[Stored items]
-*-
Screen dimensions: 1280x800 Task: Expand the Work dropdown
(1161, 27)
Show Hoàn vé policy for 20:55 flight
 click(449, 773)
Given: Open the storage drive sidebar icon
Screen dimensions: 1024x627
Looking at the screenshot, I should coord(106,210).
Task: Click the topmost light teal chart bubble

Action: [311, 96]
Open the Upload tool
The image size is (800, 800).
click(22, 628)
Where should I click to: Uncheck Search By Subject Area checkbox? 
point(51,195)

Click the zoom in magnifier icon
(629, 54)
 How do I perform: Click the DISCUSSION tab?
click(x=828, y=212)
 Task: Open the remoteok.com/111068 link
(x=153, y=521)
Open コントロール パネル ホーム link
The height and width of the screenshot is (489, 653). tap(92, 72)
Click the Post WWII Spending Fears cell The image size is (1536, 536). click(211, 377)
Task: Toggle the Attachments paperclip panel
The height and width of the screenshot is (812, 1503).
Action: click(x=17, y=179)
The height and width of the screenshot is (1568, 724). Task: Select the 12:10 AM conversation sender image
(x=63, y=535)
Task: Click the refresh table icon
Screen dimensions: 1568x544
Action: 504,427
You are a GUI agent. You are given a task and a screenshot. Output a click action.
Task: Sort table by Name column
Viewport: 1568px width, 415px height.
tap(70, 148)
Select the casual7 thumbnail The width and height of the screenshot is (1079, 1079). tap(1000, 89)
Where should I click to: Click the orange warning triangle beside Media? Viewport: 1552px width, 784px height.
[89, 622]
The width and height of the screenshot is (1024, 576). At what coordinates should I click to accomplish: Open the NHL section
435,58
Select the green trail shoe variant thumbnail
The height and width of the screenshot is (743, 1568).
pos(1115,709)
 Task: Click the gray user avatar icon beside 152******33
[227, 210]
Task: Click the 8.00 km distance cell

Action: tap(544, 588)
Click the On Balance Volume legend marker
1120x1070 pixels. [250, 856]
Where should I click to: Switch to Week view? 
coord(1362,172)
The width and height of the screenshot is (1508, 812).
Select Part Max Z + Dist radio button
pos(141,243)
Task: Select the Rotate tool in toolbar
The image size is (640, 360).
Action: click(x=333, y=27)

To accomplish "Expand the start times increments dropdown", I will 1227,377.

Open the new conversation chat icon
-*-
Required action: Your answer should consist only of the lines above between the line holding "Where should I click to: Uncheck" and the line holding "Click the Post", inclusive, each transcribed exactly.

Answer for the task:
Where should I click to: Uncheck Search By Subject Area checkbox? 
point(51,195)

Click the zoom in magnifier icon
(629, 54)
 How do I perform: Click the DISCUSSION tab?
click(x=828, y=212)
 Task: Open the remoteok.com/111068 link
(x=153, y=521)
Open コントロール パネル ホーム link
The height and width of the screenshot is (489, 653). tap(92, 72)
Click the Post WWII Spending Fears cell The image size is (1536, 536). click(211, 377)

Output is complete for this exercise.